EXERCISE BRIEF | All lines from the one containing "You are a GUI" through the final line of the records below should be reproduced exactly, with the pictures left out.

Content starts

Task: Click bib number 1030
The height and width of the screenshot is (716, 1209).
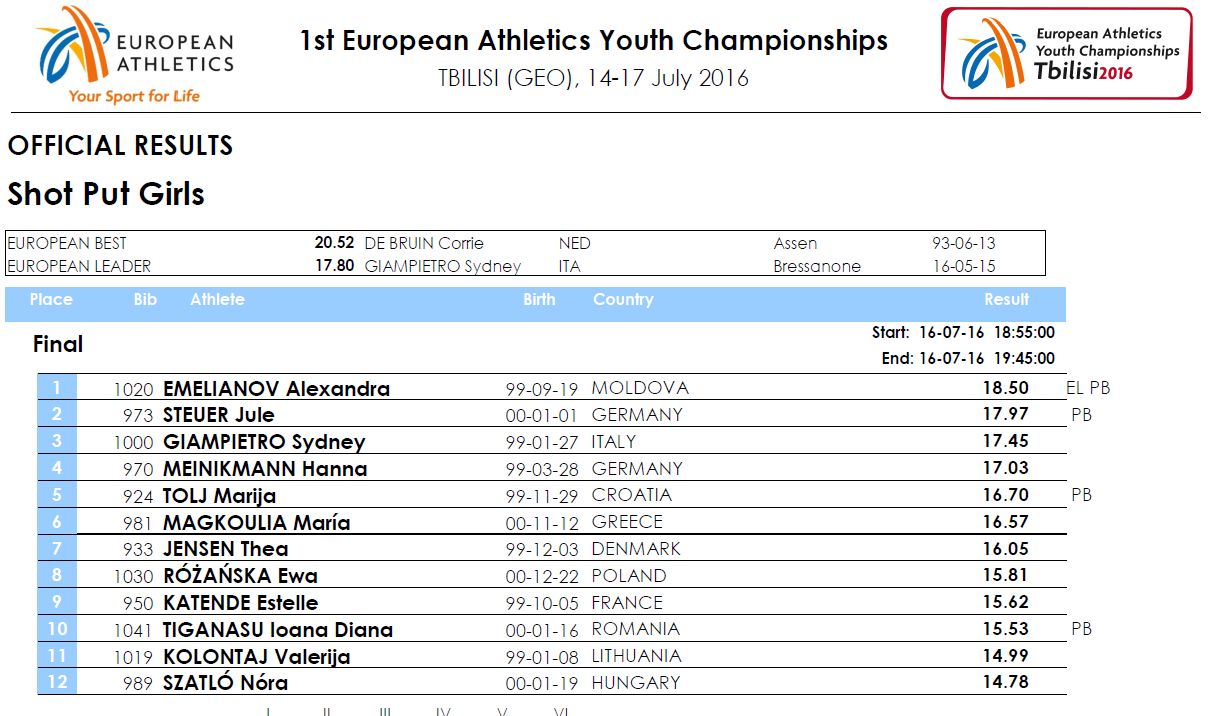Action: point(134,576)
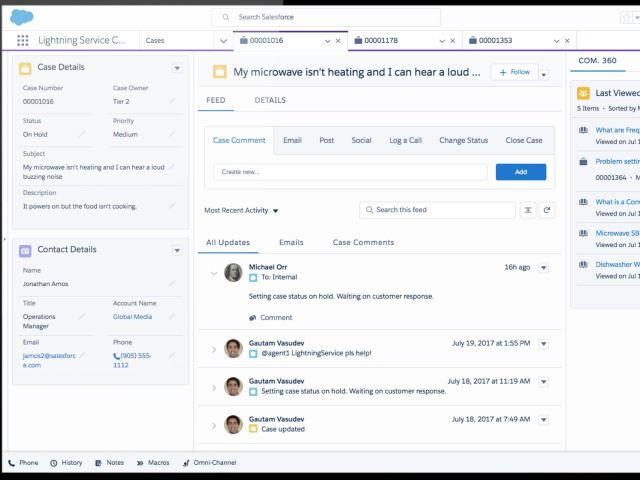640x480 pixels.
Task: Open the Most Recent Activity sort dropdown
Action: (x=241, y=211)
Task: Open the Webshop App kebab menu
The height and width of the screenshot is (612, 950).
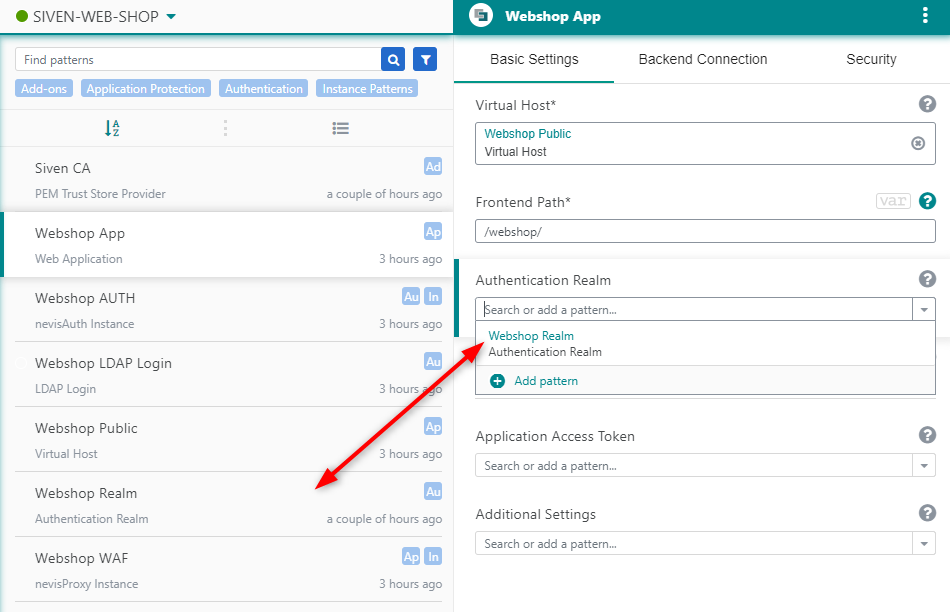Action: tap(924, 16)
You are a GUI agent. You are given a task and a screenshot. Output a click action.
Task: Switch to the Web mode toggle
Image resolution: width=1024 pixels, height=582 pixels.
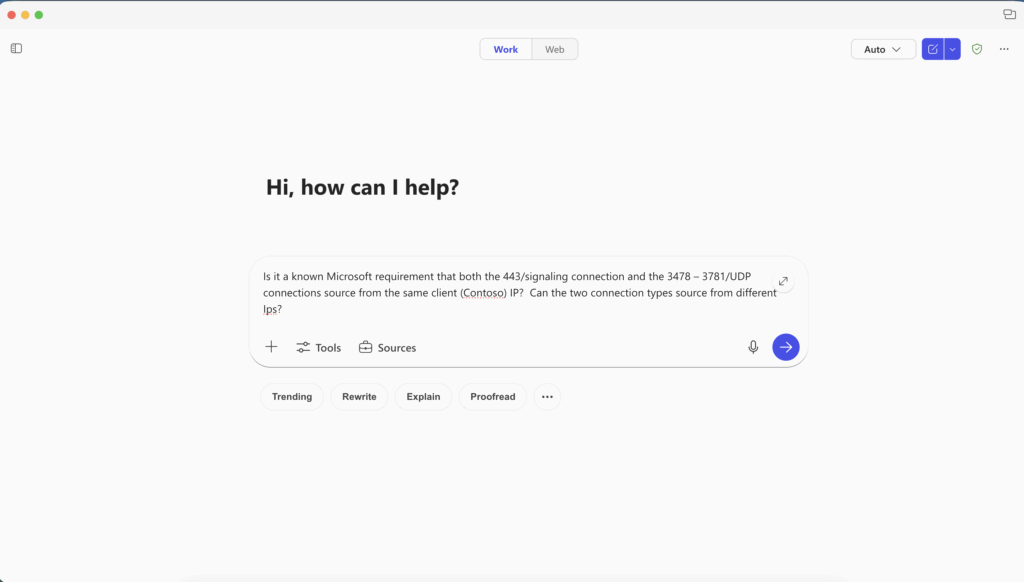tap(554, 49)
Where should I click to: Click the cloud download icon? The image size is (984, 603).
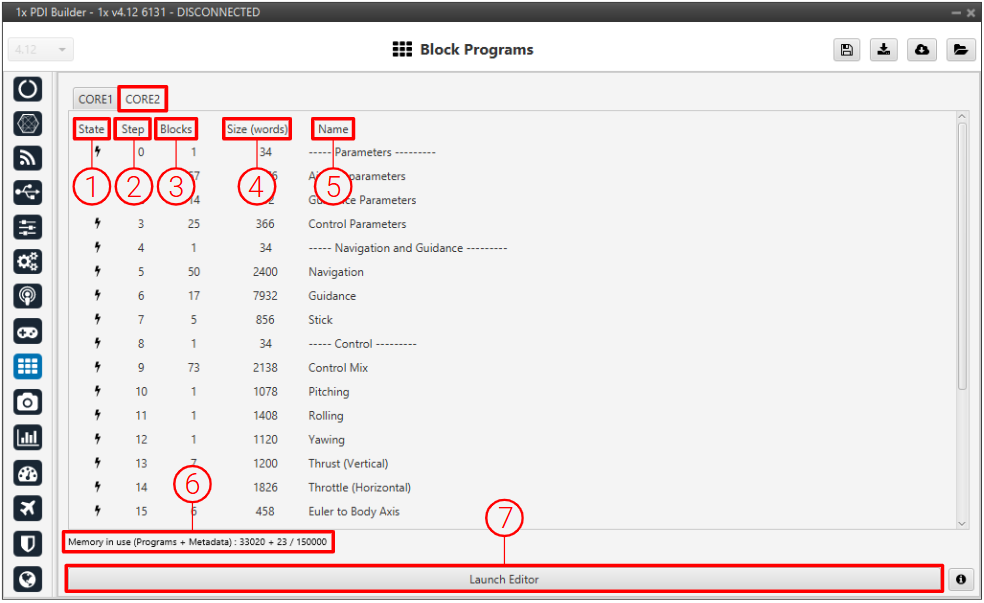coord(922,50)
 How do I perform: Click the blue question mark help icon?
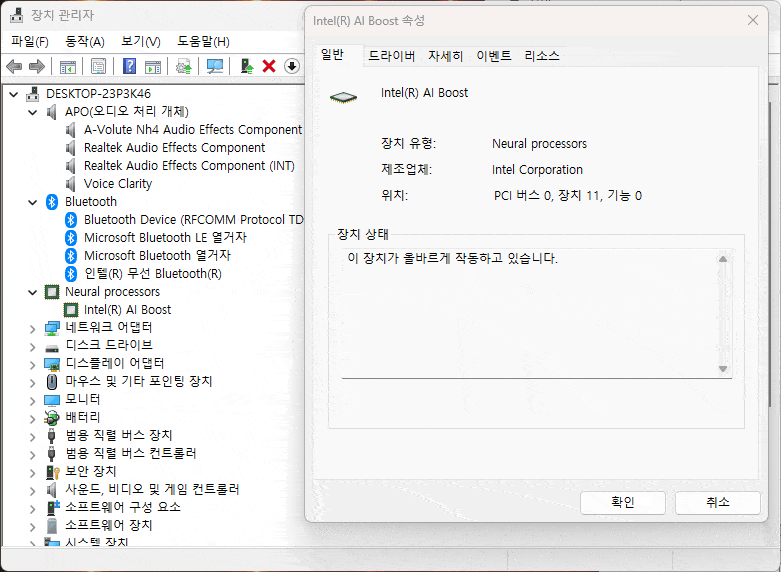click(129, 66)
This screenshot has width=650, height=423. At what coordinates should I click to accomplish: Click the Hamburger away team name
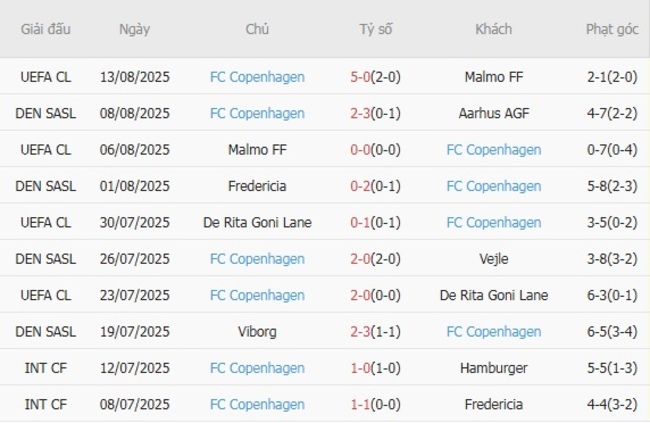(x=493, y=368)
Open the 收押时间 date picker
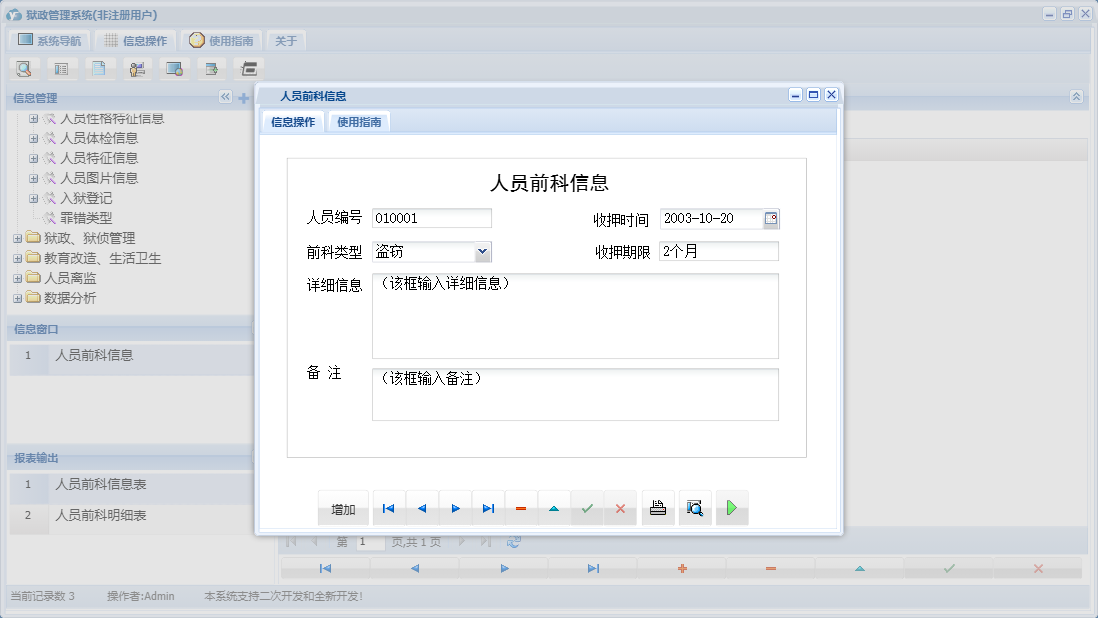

Content ends

REPLY TO THE EXERCISE |
You are a GUI agent. You are given a task and a screenshot. Output a click action.
Task: Switch to the Web mode toggle
Image resolution: width=1024 pixels, height=582 pixels.
tap(554, 49)
Where should I click to: Click the cloud download icon? The image size is (984, 603).
coord(922,50)
 How do I perform: Click the blue question mark help icon?
click(129, 66)
This screenshot has width=650, height=423. At what coordinates should I click to accomplish: Click the Hamburger away team name
(x=493, y=368)
Open the 收押时间 date picker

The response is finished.